WHAT TO WORK ON> Return the lines of the data below, from the one containing "Screen dimensions: 1024x494" through the very last, exactly and with both ends included; no pictures.

(Saved data entries)
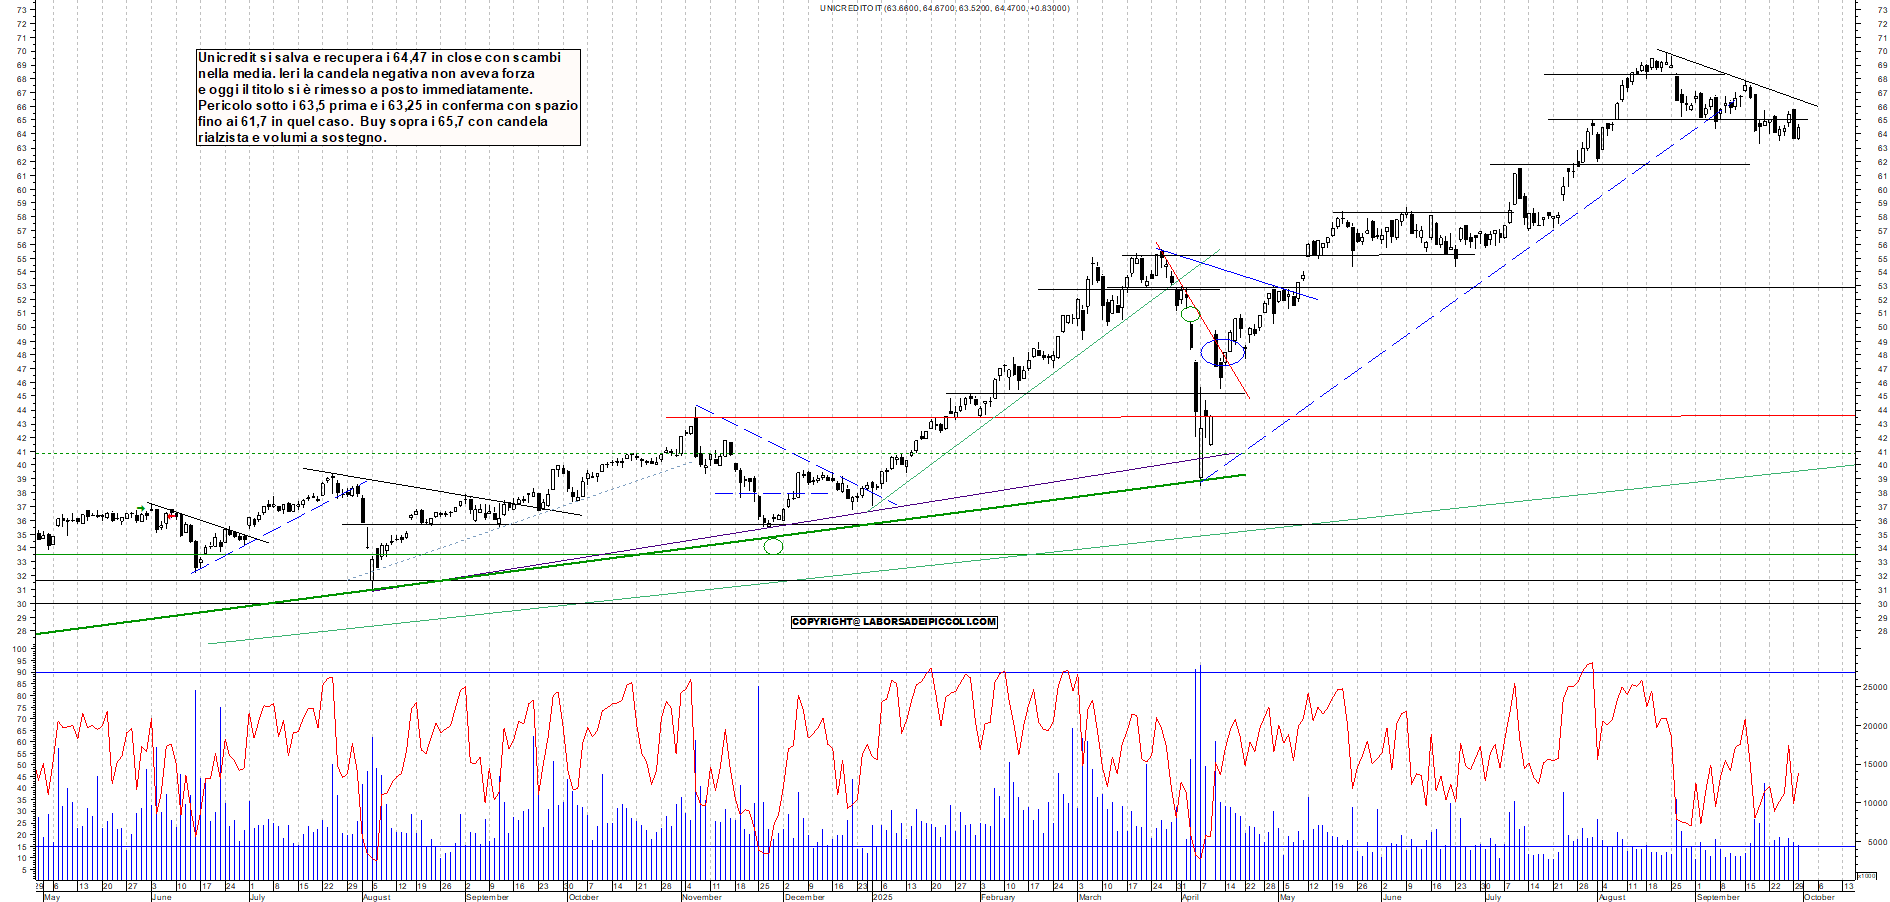
Task: Click the UNICREDITO IT chart title
Action: coord(944,8)
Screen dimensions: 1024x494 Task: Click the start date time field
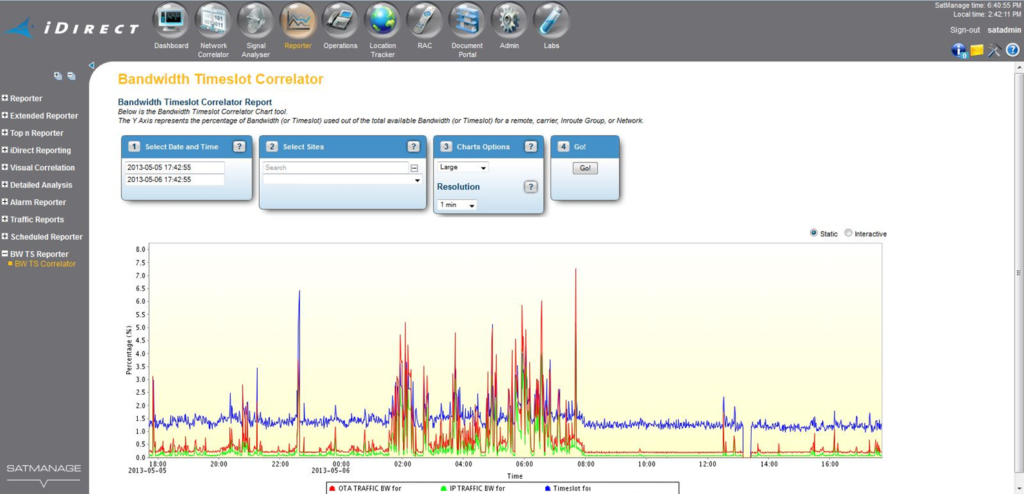174,167
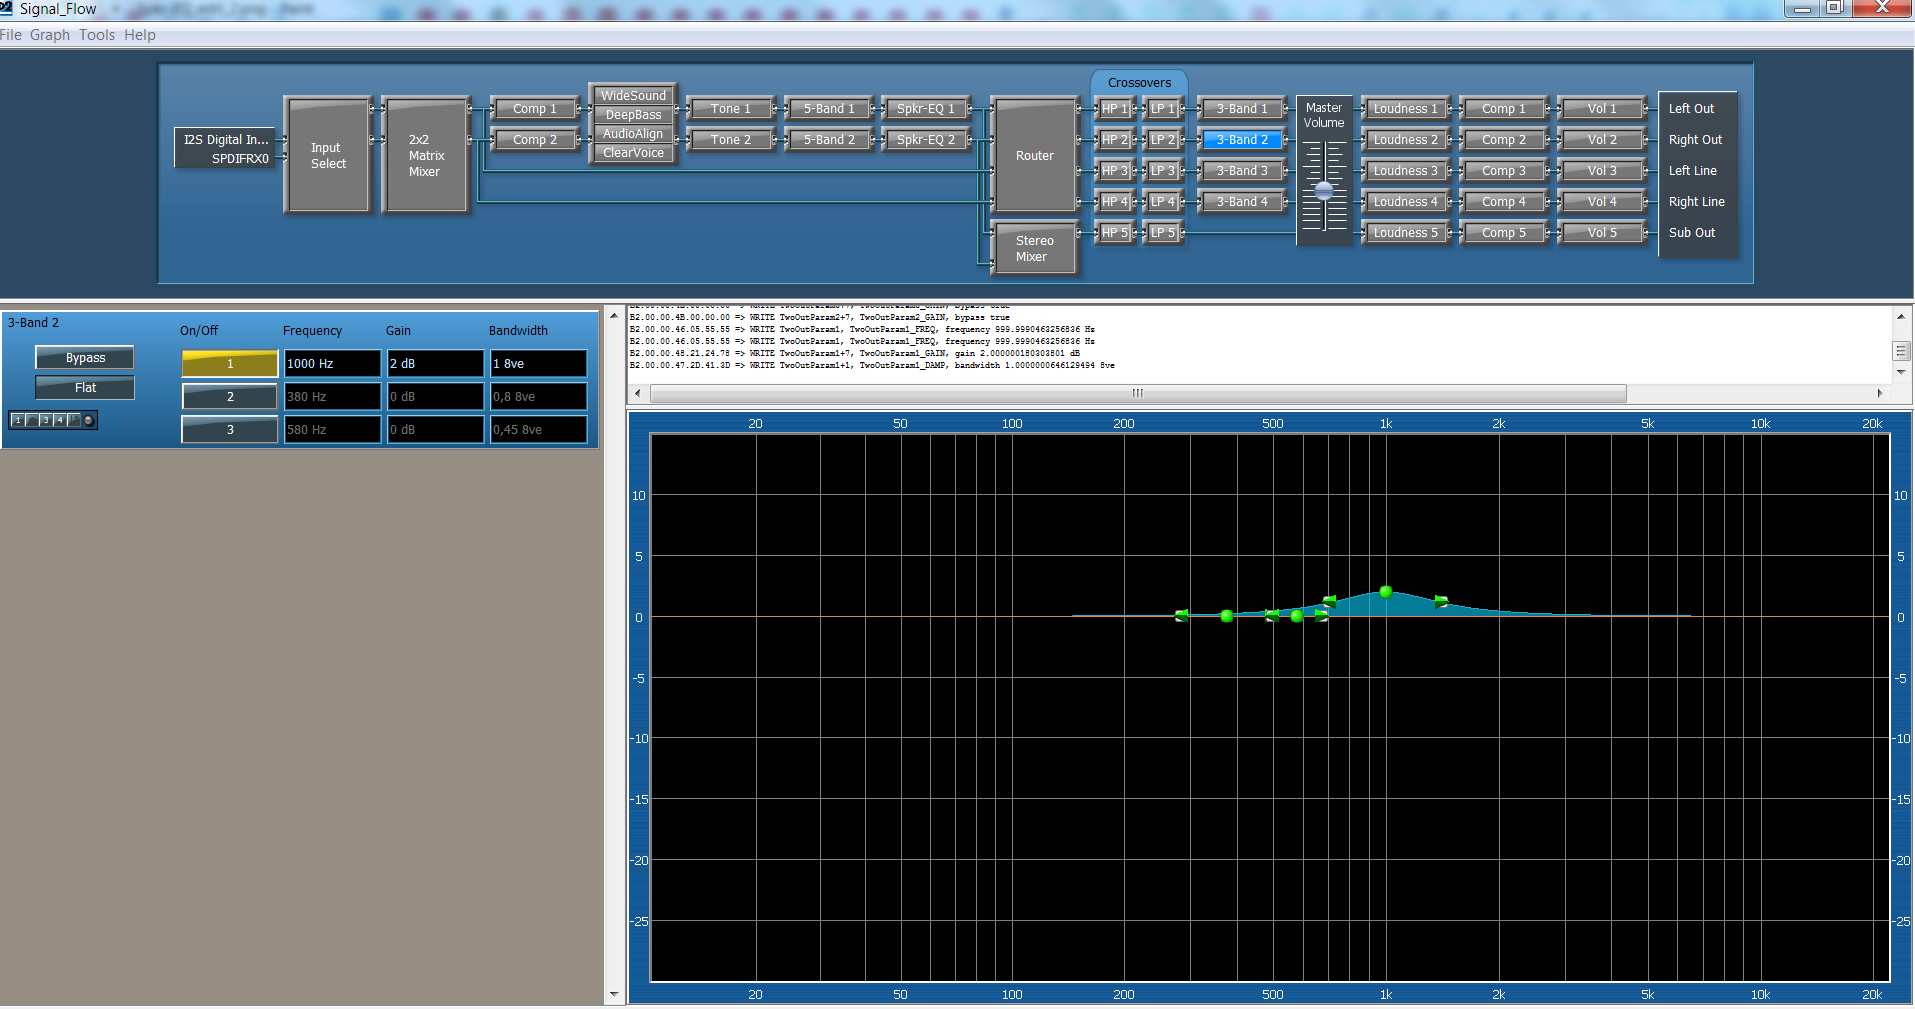Open the Graph menu
Image resolution: width=1915 pixels, height=1009 pixels.
pos(50,35)
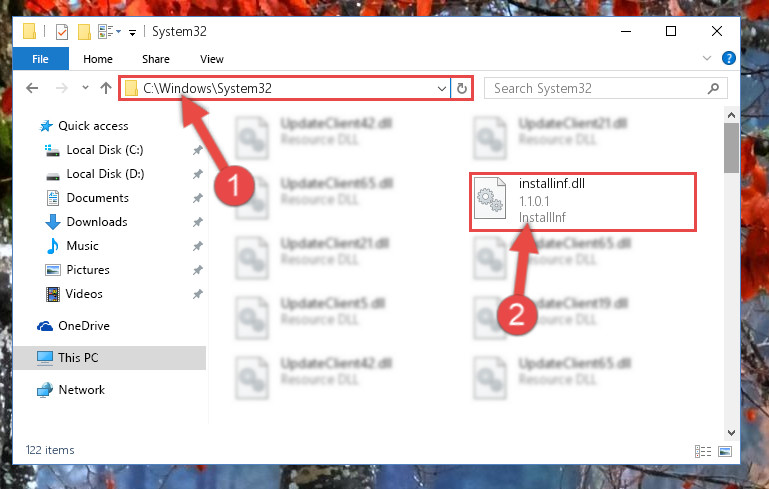Viewport: 769px width, 489px height.
Task: Open the Help question mark icon
Action: coord(729,58)
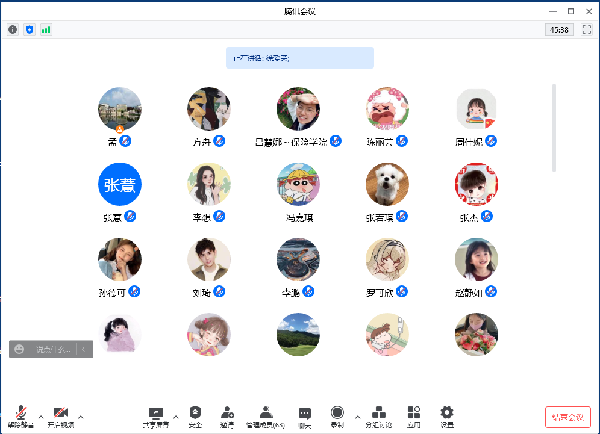This screenshot has width=600, height=434.
Task: Open meeting settings gear (设置)
Action: pos(447,415)

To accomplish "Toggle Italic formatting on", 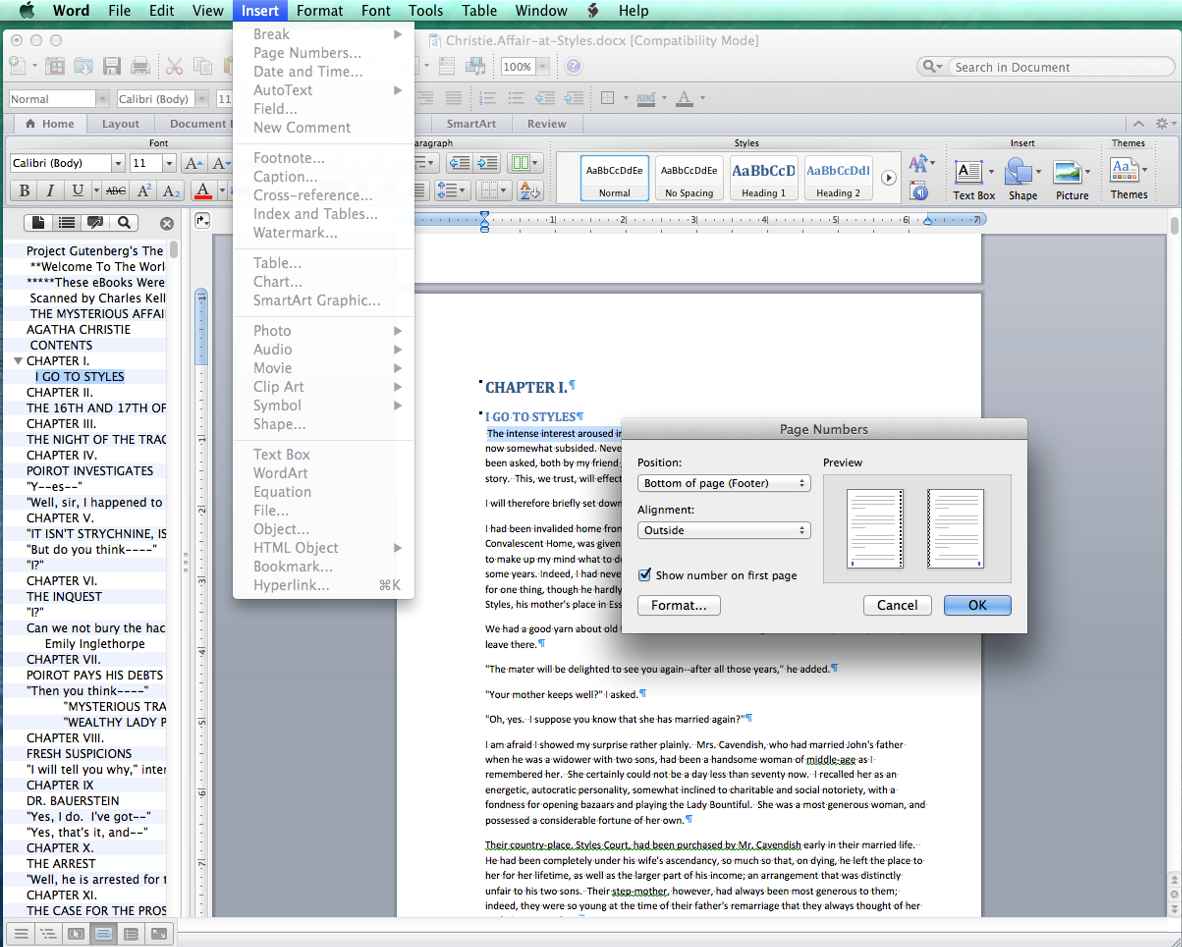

EXERCISE RESPONSE>
Screen dimensions: 1024x494 Task: Click the start date time field
174,167
Open the Graph menu
Image resolution: width=1915 pixels, height=1009 pixels.
pos(50,35)
Viewport: 769px width, 489px height.
Task: Open the Help question mark icon
Action: coord(729,58)
This screenshot has width=600, height=434.
Task: Open meeting settings gear (设置)
Action: pos(447,415)

To accomplish "Toggle Italic formatting on", 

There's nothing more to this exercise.